This doesn't completely answer the question, just a very special case.

Let $S_+^n$ be the (closed) upper hemisphere of $S^n$ and $S_-^n$ the lower hemisphere. Suppose our map $f:S^n\to\mathbb R^n$ besides being continuous, also has the properties

• $f(S^n_+) = f(S^n_-) = B^n$,
• the restriction $f_-:S^n_-\to B^n$ is a homeomorphism.

(Here $f_-:S_-^n\to B^n$ is defined by $f_-(x)=f(x)$. Define $f_+:S_+^n\to B^n$ analogously.)

Next, define the antipodal map $\phi:S^n_-\to S^n_+$ by $\phi(x)=-x$. This gives us a well-defined continuous map $f_+\circ\phi\circ f_-^{-1}:B^n\to B^n$, which has a fixed point by Brouwer's theorem.
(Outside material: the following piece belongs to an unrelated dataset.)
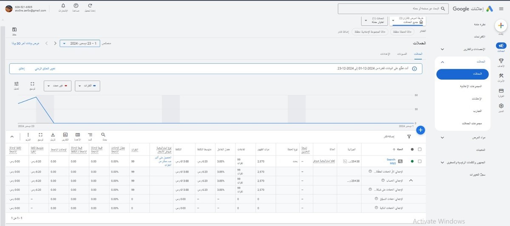Select all campaigns via header checkbox

pyautogui.click(x=420, y=149)

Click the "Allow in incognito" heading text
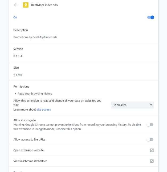[x=25, y=120]

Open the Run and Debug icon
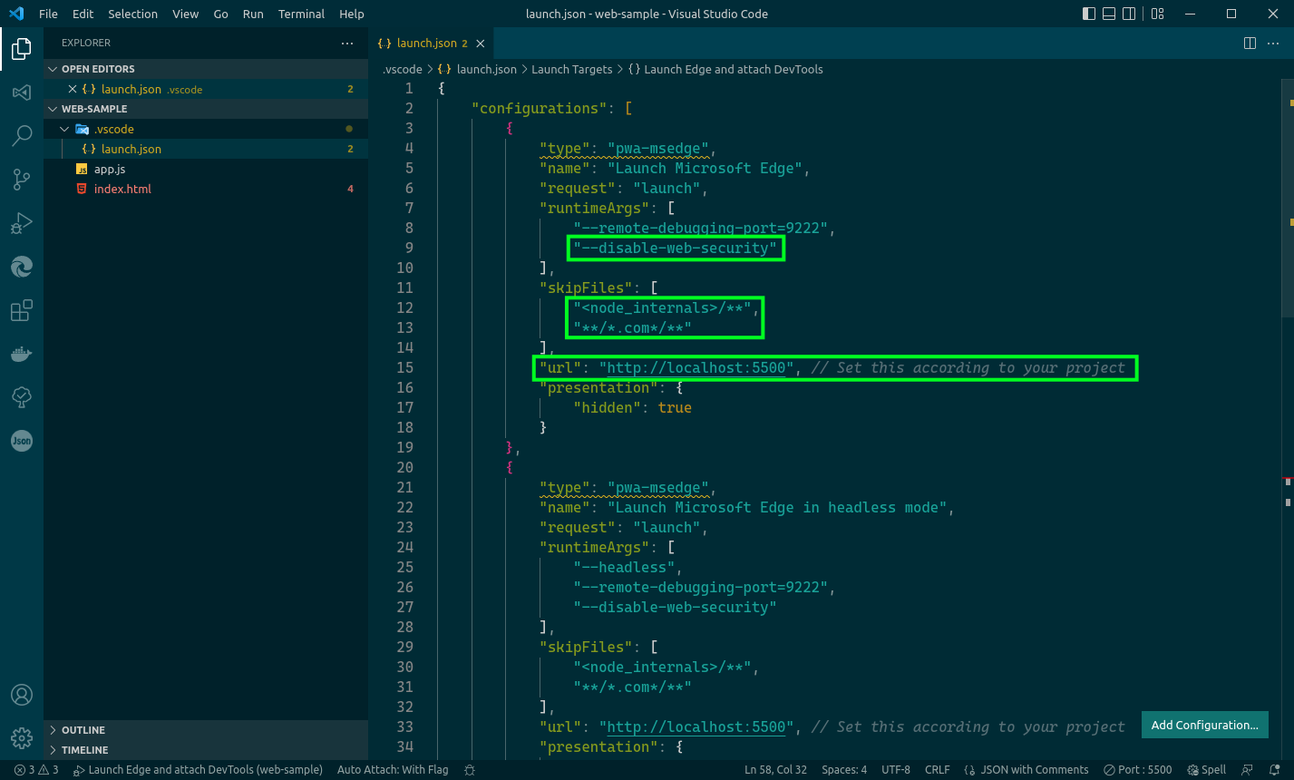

More specifically, this means that there exists an $x\in B^n$ such that $$f(\phi(f_-^{-1}(x)))=x=f(f_-^{-1}(x)).$$ Writing $y = f_-^{-1}(x)$, this means precisely that $f(-y)=f(y)$, proving Borsuk-Ulam in this special case.

If anyone sees a way to generalize this, I'd be interested to know.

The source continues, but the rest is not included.